De grieven van de man richten zich tegen het oordeel van de rechtbank dat de raad een advies zou moeten uitbrengen alvorens in kort geding een beslissing te kunnen nemen omtrent de voorlopige omgangsregeling en de voor dat oordeel gegeven motivering. De vrouw heeft de grieven bestreden. Volgens haar is het vonnis juist gewezen.
3.
Het hof overweegt als volgt. Uit genoemde beschikking van 23 september 2013 blijkt dat in de bodemzaak inmiddels een onderzoek van de raad is gelast, onder andere naar de omgang. Reeds daarom ziet het hof geen aanleiding meer om op dit moment, vooruitlopend op de uitkomsten van dat lopende raadsonderzoek, zonder dat de uitkomsten daarvan bekend zijn, te komen tot het vastleggen van - enige vorm van -omgang tussen de man en de minderjarige.

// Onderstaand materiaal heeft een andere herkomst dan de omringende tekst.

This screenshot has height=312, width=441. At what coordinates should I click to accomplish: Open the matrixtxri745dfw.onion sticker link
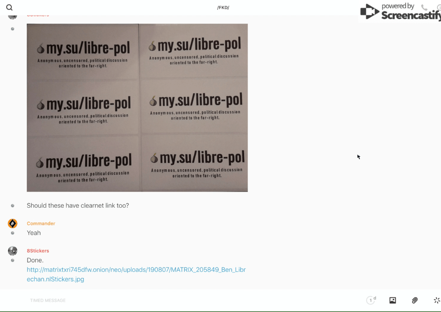click(136, 275)
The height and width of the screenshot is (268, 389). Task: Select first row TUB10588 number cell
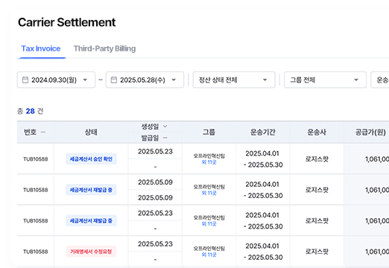36,159
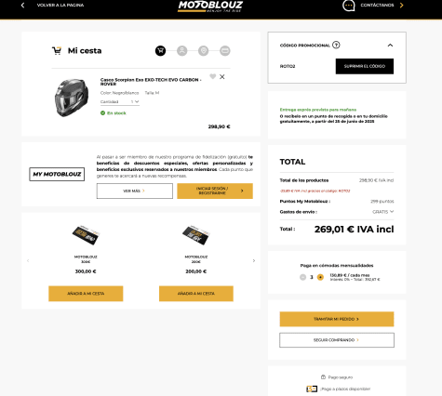
Task: Open the Motoblouz logo home link
Action: (210, 7)
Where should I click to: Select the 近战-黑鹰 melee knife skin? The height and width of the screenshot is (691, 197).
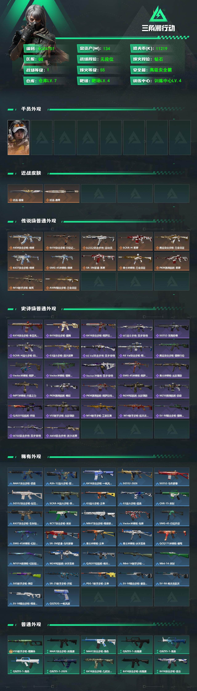[x=62, y=193]
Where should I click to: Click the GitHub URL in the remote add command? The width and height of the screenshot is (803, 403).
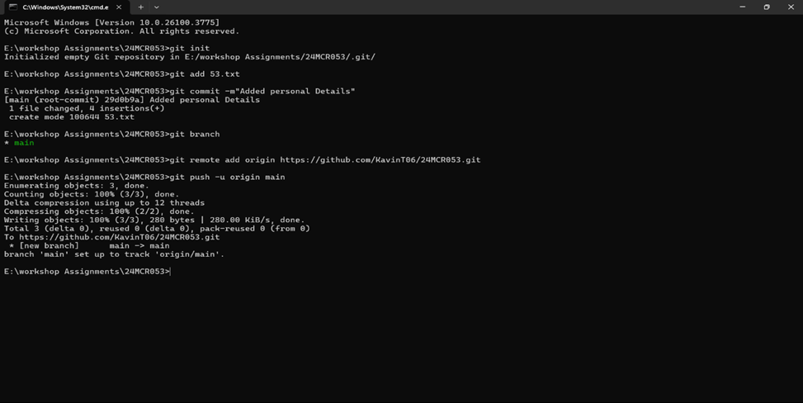[x=380, y=160]
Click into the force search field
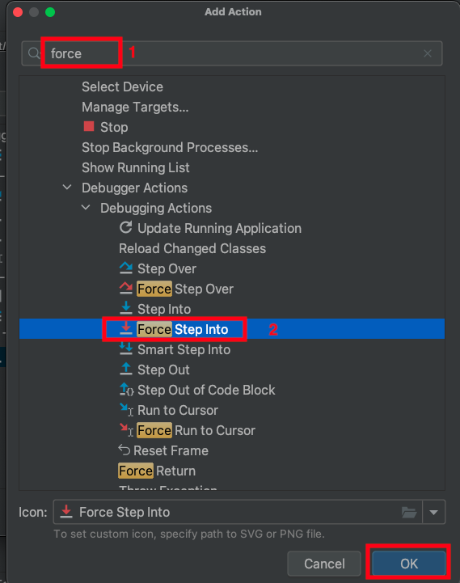460x583 pixels. [x=232, y=53]
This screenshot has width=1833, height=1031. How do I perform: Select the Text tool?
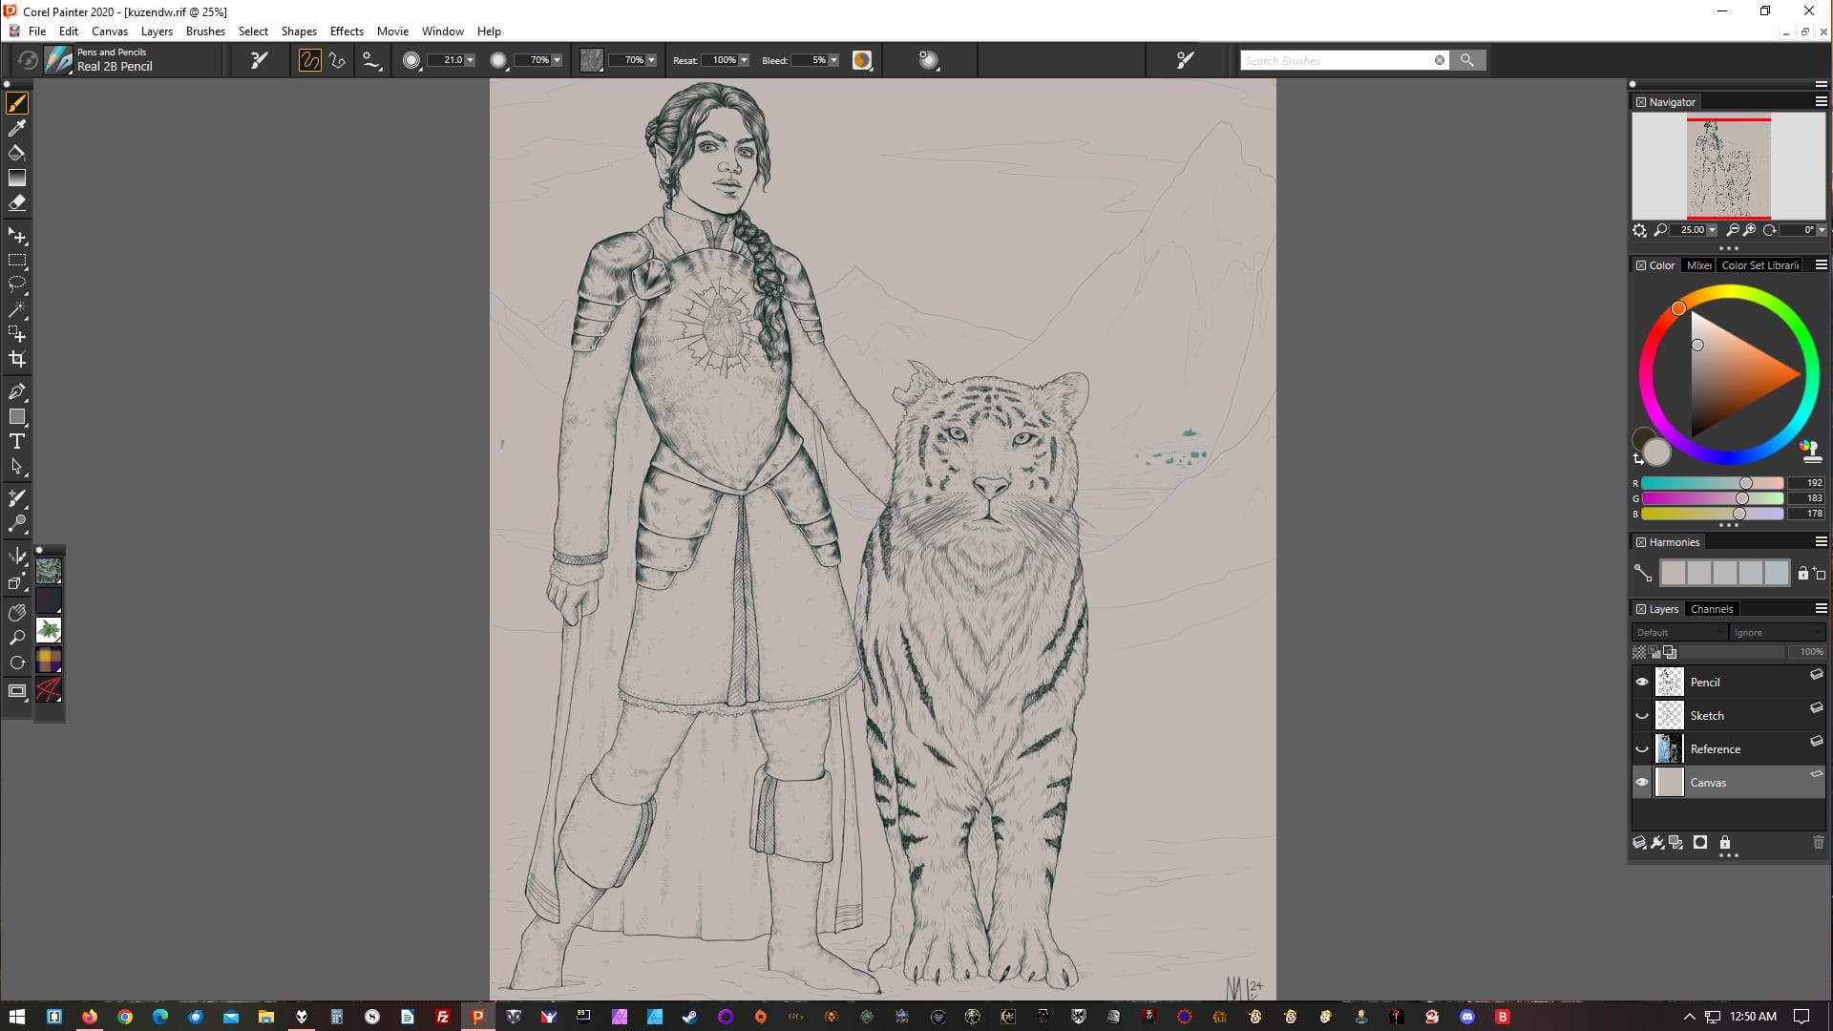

Het dossier in onderhavige kort geding zaak werpt zoveel vraagtekens op omtrent de wenselijkheid en mogelijkheid van omgang dat de voorzieningenrechter zeer wel kon oordelen dat een advies van de raad nodig is alvorens omtrent de omgang te kunnen beslissen. De juistheid van die beslissing wordt nog versterkt door hetgeen blijkt uit genoemde beschikking van 23 september 2013.
4.
Dit alles brengt mee dat het hof het bestreden vonnis zal bekrachtigen.
5.
Gezien de relatie van partijen als ex-partners zal het hof ook de kosten van de procedure in hoger beroep compenseren als na te melden.

Beslissing

Het hof:
bekrachtigt het bestreden vonnis;
compenseert de kosten van de procedure in hoger beroep aldus dat iedere partij de eigen kosten draagt;
wijst af het in hoger beroep meer of anders gevorderde.
Dit arrest is gewezen door mrs. L.F.A. Husson, mr P. B. Kamminga en mr. L. Punselie en is uitgesproken ter openbare terechtzitting van 25 februari 2014 in aanwezigheid van de griffier.